● Your assignment
The lines to repeat run from the one containing "Giras en bicicleta (58, 1648)" through the last line of the records below; repeat them exactly and give nothing more.

(Data begins)

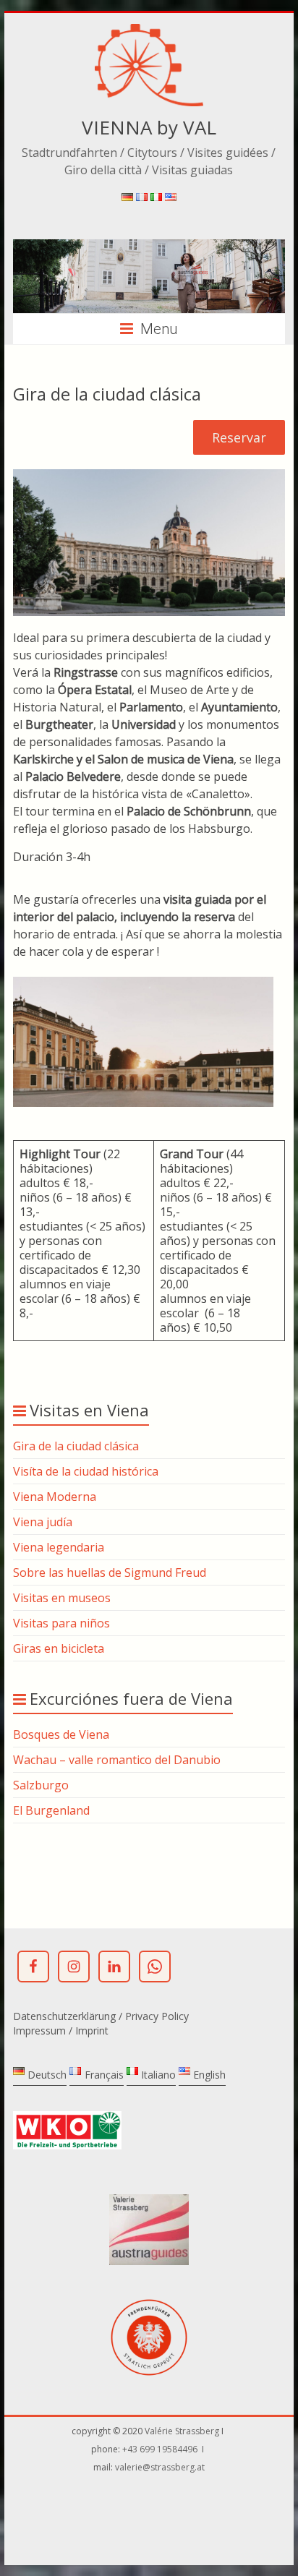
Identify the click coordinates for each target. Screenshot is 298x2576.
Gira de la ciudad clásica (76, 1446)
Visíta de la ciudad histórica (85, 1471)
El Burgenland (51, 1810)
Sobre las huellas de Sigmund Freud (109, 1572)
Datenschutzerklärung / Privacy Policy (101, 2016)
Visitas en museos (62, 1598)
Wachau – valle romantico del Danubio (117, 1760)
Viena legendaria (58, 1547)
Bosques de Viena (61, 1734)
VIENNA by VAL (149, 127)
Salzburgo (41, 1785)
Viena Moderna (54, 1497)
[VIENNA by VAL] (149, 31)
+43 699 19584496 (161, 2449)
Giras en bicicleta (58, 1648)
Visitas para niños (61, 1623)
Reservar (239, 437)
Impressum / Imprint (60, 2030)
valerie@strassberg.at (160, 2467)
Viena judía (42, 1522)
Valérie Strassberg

(Data ends)

● Finished exercise
Giras en bicicleta (58, 1648)
Visitas para niños (61, 1623)
Reservar (239, 437)
Impressum / Imprint (60, 2030)
valerie@strassberg.at (160, 2467)
Viena judía (42, 1522)
Valérie Strassberg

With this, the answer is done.